Task description:
Reproduce the items from the line containing "Switch to the 爬虫列表 tab" through the line containing "click(144, 445)", renaming "sign out" to "log out" and leaving everything else unchanged.

[Start Material for the task]

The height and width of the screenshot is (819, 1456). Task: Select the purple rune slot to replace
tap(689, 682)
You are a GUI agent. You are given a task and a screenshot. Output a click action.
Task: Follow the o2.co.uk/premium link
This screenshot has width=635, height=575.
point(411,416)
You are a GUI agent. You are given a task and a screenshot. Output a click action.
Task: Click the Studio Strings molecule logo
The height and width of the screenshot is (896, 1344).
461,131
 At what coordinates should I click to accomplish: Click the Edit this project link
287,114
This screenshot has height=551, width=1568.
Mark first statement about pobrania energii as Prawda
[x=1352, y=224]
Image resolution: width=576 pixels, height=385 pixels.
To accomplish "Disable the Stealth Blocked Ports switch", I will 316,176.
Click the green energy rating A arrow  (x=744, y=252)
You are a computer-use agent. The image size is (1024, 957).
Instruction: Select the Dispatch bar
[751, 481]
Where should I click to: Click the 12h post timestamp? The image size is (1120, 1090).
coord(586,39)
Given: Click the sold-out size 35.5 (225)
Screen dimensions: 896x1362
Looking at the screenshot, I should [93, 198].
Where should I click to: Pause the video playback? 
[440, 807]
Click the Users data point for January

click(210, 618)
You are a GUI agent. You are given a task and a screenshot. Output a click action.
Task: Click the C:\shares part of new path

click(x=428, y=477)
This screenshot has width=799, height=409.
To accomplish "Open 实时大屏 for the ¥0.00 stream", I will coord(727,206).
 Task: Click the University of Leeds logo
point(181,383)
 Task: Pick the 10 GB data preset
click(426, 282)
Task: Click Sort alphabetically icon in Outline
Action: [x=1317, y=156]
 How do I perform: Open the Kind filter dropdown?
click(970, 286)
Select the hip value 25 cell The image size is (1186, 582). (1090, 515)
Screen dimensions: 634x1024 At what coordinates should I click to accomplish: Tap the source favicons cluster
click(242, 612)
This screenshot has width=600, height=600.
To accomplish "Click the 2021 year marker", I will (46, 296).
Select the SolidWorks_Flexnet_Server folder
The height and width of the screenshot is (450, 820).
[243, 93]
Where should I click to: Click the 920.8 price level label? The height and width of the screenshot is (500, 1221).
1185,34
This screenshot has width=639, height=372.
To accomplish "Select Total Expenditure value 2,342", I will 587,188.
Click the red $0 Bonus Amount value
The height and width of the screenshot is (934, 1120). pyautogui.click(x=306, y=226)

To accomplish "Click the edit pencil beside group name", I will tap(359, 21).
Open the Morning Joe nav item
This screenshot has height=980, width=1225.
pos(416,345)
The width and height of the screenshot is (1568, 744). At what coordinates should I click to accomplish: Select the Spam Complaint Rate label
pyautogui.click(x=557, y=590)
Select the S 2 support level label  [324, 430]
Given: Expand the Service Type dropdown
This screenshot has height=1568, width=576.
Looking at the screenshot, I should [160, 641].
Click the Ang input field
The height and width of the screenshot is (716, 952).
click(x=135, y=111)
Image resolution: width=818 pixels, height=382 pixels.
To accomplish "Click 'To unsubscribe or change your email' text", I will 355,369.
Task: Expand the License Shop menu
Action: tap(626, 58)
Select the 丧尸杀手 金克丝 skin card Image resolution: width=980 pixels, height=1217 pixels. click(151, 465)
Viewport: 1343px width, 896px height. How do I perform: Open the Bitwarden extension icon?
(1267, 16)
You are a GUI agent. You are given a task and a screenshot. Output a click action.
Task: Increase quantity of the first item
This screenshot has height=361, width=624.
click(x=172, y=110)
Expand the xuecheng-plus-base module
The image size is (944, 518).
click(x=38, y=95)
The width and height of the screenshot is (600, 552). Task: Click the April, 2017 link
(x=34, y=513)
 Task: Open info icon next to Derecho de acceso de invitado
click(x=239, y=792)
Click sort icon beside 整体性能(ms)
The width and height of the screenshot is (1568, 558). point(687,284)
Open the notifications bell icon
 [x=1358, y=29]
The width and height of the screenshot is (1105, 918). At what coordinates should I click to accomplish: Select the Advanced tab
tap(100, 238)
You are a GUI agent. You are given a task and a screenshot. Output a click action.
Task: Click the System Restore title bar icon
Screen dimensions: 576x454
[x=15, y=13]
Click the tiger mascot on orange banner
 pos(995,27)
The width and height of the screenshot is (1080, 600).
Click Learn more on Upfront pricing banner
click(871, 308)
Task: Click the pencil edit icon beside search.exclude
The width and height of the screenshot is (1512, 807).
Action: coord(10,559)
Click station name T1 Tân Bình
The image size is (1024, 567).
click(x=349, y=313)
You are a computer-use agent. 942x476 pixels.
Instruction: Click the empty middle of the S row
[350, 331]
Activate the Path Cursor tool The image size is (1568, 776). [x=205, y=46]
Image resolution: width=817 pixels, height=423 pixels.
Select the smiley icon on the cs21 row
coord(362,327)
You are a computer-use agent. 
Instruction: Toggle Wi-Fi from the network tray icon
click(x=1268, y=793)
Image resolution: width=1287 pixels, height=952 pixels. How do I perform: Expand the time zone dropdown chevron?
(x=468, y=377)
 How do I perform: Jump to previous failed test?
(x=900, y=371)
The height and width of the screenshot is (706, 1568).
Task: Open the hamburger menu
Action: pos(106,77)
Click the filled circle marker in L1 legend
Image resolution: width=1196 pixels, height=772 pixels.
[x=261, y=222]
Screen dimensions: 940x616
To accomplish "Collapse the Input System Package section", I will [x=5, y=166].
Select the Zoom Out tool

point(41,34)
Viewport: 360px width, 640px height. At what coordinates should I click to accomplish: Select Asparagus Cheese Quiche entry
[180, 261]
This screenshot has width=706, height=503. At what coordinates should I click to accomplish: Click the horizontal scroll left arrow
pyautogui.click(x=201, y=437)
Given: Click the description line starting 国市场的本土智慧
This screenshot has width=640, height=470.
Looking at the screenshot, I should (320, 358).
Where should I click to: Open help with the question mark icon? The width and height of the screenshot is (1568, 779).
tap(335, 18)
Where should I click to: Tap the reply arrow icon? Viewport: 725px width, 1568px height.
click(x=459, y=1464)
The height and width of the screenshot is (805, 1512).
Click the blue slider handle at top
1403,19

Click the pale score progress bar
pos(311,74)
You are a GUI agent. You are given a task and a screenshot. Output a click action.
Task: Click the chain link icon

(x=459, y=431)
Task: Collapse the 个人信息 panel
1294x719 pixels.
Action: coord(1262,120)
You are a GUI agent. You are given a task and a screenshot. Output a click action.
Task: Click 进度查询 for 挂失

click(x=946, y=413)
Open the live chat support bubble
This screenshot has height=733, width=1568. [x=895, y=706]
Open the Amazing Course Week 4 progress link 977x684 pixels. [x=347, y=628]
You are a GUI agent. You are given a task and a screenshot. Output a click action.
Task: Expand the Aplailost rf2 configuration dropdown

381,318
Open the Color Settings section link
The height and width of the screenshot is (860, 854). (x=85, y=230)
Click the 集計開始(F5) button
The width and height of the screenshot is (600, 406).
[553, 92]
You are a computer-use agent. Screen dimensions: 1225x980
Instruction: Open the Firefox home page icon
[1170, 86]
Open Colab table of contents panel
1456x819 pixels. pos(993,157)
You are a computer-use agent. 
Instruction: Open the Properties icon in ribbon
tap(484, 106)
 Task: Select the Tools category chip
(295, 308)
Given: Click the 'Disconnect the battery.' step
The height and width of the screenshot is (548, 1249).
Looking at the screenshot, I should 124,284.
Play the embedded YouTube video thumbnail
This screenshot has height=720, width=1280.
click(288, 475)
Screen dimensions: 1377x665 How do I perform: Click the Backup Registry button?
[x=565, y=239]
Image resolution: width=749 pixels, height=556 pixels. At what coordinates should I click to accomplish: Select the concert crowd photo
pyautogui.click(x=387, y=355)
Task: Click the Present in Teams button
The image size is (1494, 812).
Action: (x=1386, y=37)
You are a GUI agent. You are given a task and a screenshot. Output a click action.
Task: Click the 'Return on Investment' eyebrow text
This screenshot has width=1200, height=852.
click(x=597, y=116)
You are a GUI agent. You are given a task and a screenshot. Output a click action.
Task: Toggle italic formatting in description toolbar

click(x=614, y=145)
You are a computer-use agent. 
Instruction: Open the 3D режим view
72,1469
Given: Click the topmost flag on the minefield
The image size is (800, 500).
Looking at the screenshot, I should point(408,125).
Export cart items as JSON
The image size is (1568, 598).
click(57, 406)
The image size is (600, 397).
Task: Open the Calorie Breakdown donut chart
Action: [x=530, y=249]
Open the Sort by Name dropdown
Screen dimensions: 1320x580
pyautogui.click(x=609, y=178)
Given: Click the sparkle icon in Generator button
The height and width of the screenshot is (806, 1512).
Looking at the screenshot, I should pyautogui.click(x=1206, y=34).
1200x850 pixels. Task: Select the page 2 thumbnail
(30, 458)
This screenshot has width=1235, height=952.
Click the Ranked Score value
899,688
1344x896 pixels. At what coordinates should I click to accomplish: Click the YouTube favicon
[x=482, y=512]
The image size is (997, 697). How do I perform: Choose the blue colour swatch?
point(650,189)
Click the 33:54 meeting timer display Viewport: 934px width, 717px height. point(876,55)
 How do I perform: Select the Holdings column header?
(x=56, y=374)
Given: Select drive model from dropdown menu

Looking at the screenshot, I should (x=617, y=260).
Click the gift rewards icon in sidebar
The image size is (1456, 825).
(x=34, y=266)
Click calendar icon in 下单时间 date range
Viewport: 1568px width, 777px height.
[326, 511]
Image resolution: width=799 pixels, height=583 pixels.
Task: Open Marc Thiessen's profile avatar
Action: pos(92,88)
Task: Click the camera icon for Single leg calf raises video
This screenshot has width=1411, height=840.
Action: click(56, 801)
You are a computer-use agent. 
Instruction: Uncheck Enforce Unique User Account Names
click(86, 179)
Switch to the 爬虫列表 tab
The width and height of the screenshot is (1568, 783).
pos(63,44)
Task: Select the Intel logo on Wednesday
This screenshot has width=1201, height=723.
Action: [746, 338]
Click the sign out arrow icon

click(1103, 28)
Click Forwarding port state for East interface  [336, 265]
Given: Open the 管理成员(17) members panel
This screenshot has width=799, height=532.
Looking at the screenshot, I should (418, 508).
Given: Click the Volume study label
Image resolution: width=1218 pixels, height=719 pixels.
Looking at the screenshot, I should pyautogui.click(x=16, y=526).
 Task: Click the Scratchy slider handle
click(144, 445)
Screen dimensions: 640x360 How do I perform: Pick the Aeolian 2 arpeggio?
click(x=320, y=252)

[End Material for the task]

Output of the exercise:
Switch to the 爬虫列表 tab
The width and height of the screenshot is (1568, 783).
pos(63,44)
Task: Select the Intel logo on Wednesday
This screenshot has width=1201, height=723.
Action: [746, 338]
Click the log out arrow icon

click(1103, 28)
Click Forwarding port state for East interface  [336, 265]
Given: Open the 管理成员(17) members panel
This screenshot has width=799, height=532.
Looking at the screenshot, I should (418, 508).
Given: Click the Volume study label
Image resolution: width=1218 pixels, height=719 pixels.
Looking at the screenshot, I should pyautogui.click(x=16, y=526).
 Task: Click the Scratchy slider handle
click(144, 445)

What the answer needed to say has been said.